LP5907 - About an acceptable inrush current

None of this falls inside the ensured operating range,.

Best that can be done here is a rough estimate, or best guess, so I will make a guess at the 250mA load behavior being resistive, and not a 250mA step function at some output voltage threshold.

Rload = 4.5V/250mA = 18 ohms

Peak current is determined by the LP5907 current limit circuit. The typical current limit value (Isc) is claimed to be 500mA. Current limit is NOT precision, it is for functional circuit protection. This can, and will, vary with junction temperature, Vin, and Vin-Vout.

To charge a 200 uF cap, in parallel with an 18 ohm load, from 0V to 4.5V at a 500mA rate will take ~2.5 milli-sec.

So, the best guess for 'Pulse Width' is ~2.5 milli-sec, and the best guess for 'Peak Current' is ~500 milli-Amp.

Of course, if the load behavior is different that what I guessed at, this is all null and void.

Also, if you are using ceramic capacitors for the 200uF, the actual capacitance may be dropping, perhaps rapidly, as the applied voltage is increasing. This would cause the pulse width duration to be shorter.

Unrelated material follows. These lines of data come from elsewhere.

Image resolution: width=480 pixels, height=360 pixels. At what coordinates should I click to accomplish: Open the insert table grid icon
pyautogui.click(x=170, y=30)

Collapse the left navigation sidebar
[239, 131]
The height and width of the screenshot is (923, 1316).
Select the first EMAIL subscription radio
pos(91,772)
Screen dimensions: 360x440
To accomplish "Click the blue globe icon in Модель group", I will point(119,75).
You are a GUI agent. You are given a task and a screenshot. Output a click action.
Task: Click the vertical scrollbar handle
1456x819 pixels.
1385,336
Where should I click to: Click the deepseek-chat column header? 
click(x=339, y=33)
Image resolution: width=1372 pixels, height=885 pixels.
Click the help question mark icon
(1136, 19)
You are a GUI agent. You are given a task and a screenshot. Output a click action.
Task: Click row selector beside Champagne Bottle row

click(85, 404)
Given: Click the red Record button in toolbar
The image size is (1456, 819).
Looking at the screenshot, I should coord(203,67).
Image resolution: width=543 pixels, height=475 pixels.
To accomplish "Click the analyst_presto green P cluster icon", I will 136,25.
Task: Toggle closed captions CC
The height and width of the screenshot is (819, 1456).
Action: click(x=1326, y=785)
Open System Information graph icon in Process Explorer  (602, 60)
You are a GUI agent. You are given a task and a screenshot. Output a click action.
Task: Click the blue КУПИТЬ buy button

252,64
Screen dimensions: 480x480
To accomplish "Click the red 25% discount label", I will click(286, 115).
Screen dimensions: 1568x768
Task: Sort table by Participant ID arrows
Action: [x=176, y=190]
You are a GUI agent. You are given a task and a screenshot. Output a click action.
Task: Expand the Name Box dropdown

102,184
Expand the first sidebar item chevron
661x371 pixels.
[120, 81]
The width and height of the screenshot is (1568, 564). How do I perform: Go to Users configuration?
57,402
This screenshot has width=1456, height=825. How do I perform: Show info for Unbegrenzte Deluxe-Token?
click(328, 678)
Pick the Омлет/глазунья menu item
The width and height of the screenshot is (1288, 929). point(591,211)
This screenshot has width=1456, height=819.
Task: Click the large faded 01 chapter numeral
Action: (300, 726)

Plus at the very start, when Vcap=Vout=0V, the dissipation is at the maximum (2.25W) so Tj is changing fast at the beginning, while Vin-Vout is going down as the 200uF cap charges up to 4.5V.

Hi Donald-san,

I greatly appreciate your cooperation!

And, I have additional question.

I guess that the internal MOSFET is broken if this inrush current is very large.

Because, this MOSFET has the absolute maximum of the pulsed drain current.

Is my understanding correct?

If yes, could you please let us know this value (peak current and plus width).

They knew the large inrush current(around 1A) by checking the Figure5.

Therefore, They are thinking that this is an extremely important point.

I’d greatly appreciate your verification.

Regards,

Kanemaru

At this point my very best suggestion is for your customer to build up a circuit with the intended load and Cout.

They can then measure the actual in-rush current, and the duration, for their specific application.

Hi Donald-san,

Thank you for your response.

We understood your advice.

However, they have to use the large Cout(around 200uF) to decrease the noise of the output.

Therefore, they would like to know the condition that this device is broken by the in-rush current.

If the customers measured the actual in-rush current and the duration, will you confirm whether this device may be broken?

If you contact to below my e-mail address or let me know your e-mail address,

We can send the customer information.

I’m looking forward to hearing from you.

[my e-mail address]

Kanemaru-h@clv.macnica.co.jp

Regards,

Kanemaru

For this we will need to know exactly how the LP5907 will be started, and the exact the Cin and Cout values.

       Cin= 47uF, and Cout= 200uF ?

Will the Enable pin be tied to directly to Vin, or will the Enable pin be held low (off) for some period of time, then taken high (on)?

Note that if the Enable pin is tied to Vin then the in-rush current will include charging the input capacitor and possibly some partial charge of the output capacitor before the Isc circuitry becomes active.

The current needed to charge the Cin capacitor is directly related to the rise time and value of Vin.

       I = (C * (dV / dt))

      where : C= Cin; dV= input supply voltage; and dt= input supply rise time

To charge a 1.0 uF capacitor from 0V to 3.7V in 5.us requires 740mA.

If the Enable pin is tied directly to Vin, what is the input supply rise time?

Note that if the input supply rise time is slow enough, there will not be any significant in-rush current.

Also note that if there is a chip inductor at the LP5907 input to improve PSRR, the L, DCR and Cin values will certainly reduce, possibly eliminate, the in-rush current.